Stink control in the works for city dump

Posted: Wednesday, January 14, 2009

A new system to combat bad odors escaping Juneau's only landfill should be up and running in eight to 10 weeks, officials with Waste Management announced Tuesday during a public workshop the company held at Centennial Hall.

Michael Penn / Juneau Empire
Michael Penn / Juneau Empire

A vacuum system powered by a generator is en route to Juneau that should dramatically improve the effectiveness of the system already in place to deal with the gases.

Since 2004, a system of 11 wells drilled into the landfill at 5600 Tonsgard Court have concentrated methane and other trace gases underground and fed them to the surface, where they are supposed to burn clean and odorlessly away.

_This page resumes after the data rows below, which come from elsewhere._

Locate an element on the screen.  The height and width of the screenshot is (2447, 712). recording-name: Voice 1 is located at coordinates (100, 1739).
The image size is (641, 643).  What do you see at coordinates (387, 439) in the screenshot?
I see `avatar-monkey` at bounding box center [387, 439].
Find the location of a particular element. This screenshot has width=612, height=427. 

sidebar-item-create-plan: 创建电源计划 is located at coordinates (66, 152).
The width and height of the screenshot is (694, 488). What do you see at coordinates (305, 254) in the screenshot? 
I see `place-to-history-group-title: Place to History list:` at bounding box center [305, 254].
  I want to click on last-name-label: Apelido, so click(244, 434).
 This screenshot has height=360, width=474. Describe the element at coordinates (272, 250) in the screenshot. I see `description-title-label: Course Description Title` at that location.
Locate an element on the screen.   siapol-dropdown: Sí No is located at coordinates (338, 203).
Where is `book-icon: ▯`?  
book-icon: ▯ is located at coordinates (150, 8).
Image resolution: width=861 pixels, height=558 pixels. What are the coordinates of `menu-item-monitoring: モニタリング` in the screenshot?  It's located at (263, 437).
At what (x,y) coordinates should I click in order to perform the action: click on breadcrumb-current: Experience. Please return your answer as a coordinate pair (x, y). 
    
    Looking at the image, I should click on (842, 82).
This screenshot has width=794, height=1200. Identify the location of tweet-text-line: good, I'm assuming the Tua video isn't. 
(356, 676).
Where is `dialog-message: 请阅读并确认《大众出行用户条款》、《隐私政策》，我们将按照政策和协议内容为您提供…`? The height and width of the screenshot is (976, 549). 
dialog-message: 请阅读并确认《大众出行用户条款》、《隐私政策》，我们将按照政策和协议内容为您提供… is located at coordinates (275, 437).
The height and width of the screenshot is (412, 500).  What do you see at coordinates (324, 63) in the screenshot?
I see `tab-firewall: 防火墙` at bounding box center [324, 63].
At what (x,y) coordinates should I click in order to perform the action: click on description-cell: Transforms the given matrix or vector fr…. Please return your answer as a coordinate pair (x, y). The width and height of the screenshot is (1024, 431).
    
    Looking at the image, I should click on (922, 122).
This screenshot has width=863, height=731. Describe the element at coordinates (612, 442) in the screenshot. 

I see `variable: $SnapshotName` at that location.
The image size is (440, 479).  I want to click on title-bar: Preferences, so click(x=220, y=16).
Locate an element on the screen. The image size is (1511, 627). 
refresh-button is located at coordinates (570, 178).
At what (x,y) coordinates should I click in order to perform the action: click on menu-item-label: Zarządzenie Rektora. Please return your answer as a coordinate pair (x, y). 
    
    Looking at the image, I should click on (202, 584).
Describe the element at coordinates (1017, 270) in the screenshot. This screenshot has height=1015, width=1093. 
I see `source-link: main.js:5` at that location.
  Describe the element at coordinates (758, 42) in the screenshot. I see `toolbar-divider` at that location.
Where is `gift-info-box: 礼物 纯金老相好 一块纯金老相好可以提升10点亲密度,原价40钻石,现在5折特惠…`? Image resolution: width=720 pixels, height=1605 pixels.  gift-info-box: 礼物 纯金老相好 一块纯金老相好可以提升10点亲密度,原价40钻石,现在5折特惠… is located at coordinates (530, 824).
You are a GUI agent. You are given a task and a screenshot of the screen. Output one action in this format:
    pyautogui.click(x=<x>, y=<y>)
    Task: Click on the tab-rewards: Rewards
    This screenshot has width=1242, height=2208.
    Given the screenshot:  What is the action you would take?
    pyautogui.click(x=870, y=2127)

Landfill manager Eric Vance finished doubling the number of wells in October to 22, though complaints about the smell continued. The new system will actively suck gases out of the ground instead of letting them passively emanate out.

Doug Buteyn, a solid waste regulator with the Alaska Department of Environmental Conservation, said the landfill gases are a nuisance and violate state law. The department can revoke landfill operators' permits, though that would be a last resort because there wouldn't be a place to put the city's trash.

Buteyn said for now, the department is monitoring Waste Management as it works in earnest to manage the gases and comply with the law.

"Every landfill out there generates gas to some degree. It's not the fact that it generates gas that is a surprise to us. The surprise is that it's generating as much gas as it is at this stage in its life," Buteyn said.

People can detect the trace gases that do escape - likely hydrogen sulfide that produces the smell of rotten eggs and ammonia - at levels as low as a few parts per billion, Buteyn said. They do not pose a health threat at those levels, Buteyn said.

Waste Management engineers said the wet environment may be what's causing the unusually high emissions, because water facilitates decomposition. They assured the audience that the vacuum system has worked in other wet environments.

The new system will cost between $300,000 and $400,000 to install, said Mark Reeves, a Waste Management engineer from Portland.

About 50 people attended the workshop. When the speakers opened up the floor for questions, several people were combative and skeptical of the new system's effectiveness, though a few lauded Vance and the company's efforts to work with the community and respond to complaints.

Meanwhile, city-hired consultants are studying rate schedules for combined curbside trash and recycling service, and options for a new recycling facility to accommodate higher volumes of recyclables.

Maria Gladziszewski, a city employee that specializes in solid waste and recycling, said curbside recycling is expected to double or triple the amount of material diverted from the landfill. The study results are expected in May or June.